Summary of findings 8. Nicotinamide compared to clindamycin.
| Nicotinamide compared to clindamycin for acne | ||||||
| Patient or population: participants with acne Settings: multicentres in USA (1 study); a teaching clinic of dermatology in Iran (1 study); St‐Alzahra hospital, Isfahan University of Medical Sciences, Isfahan, Iran (1 study) Intervention: topical nicotinamide Comparison: topical clindamycin | ||||||
| Outcomes | Illustrative comparative risks* (95% CI) | Relative effect (95% CI) | No. of participants (studies) | Quality of the evidence (GRADE) | Comments | |
| Assumed risk | Corresponding risk | |||||
| Topical clindamycin | Topical nicotinamide | |||||
| Participants' global self‐assessment of acne improvement | ‐ | ‐ | ‐ | ‐ | ‐ | Not measured |
|
Withdrawal for any reason (medium term: treatment duration from 5 to 8 weeks) |
74 per 1000 | 83 per 1000 (36 to 193) | RR 1.12 (0.49 to 2.60) | 216 (3 studies) | ⊕⊕⊝⊝ Lowa | Two trials had no withdrawals. |
|
Total number of participants who experienced at least one minor adverse event (medium term: treatment duration from 5 to 8 weeks) |
185 per 1000 | 222 per 1000 (135 to 369) | RR 1.20 (0.73 to 1.99) | 216 (3 studies) | ⊕⊕⊝⊝ Lowb | Local application site reactions (e.g. itching, burning, crusting) were reported in two studies.
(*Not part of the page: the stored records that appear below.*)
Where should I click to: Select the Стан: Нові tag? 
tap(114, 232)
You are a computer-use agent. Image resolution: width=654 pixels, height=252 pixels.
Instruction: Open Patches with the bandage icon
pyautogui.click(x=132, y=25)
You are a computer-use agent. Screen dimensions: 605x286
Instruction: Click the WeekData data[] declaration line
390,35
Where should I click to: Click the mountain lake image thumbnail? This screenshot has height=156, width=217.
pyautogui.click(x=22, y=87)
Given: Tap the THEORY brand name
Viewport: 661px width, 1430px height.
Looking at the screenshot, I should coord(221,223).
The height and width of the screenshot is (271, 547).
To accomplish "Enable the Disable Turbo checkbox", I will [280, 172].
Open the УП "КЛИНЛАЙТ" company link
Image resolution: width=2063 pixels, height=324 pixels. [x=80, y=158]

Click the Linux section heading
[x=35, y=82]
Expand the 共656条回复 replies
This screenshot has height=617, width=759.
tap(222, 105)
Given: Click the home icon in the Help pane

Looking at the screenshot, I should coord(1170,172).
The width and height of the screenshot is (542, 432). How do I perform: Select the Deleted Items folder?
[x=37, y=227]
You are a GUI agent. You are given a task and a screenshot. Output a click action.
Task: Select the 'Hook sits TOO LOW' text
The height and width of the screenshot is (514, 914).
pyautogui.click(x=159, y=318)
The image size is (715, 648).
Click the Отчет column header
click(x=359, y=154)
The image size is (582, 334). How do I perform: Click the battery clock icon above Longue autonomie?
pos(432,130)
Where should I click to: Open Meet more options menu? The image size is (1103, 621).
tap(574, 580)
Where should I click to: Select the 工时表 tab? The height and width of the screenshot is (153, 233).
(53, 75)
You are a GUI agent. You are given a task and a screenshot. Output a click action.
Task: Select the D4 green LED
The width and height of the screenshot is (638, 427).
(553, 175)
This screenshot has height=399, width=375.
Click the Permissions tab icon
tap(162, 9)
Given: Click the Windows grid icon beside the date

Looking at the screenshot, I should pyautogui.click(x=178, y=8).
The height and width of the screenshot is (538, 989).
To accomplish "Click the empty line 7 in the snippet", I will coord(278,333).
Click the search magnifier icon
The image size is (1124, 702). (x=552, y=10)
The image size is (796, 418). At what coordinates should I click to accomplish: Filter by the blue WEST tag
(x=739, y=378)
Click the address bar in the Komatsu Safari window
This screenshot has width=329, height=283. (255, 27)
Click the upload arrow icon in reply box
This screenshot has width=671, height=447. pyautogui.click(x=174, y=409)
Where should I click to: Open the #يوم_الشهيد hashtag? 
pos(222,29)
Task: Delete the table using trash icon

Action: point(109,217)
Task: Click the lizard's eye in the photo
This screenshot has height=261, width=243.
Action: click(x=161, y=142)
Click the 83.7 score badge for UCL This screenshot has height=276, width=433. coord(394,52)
In the third study, the authors reported no side effects during the treatment. |
| Quality of life | ‐ | ‐ | ‐ | ‐ | ‐ | Not measured |
| *The basis for the assumed risk (e.g. the median control group risk across studies) is provided in footnotes. The corresponding risk (and its 95% confidence interval) is based on the assumed risk in the comparison group and the relative effect of the intervention (and its 95% CI). CI: confidence interval; RR: risk ratio. | ||||||
| GRADE Working Group grades of evidence High quality: further research is very unlikely to change our confidence in the estimate of effect. Moderate quality: further research is likely to have an important impact on our confidence in the estimate of effect and may change the estimate. Low quality: further research is very likely to have an important impact on our confidence in the estimate of effect and is likely to change the estimate. Very low quality: we are very uncertain about the estimate. | ||||||
aDowngraded by two levels to low quality evidence. One level for risk of bias: three studies included and all with unclear risk of bias, two with unclear risk of performance bias, one with high risk of attrition bias. One level for imprecision: wide CI and optimal sample size not met. bDowngraded by two levels to low quality evidence. One level for risk of bias: all three studies with unclear risk of selection and detection bias, two out of three studies with unclear risk of performance bias. One level for imprecision: wide CI and optimal sample size not met. *We choose a mean baseline risk from the studies included in meta‐analysis, calculated as number of participants in the control groups with event divided by total number of participants in control groups (study population) as assumed risk.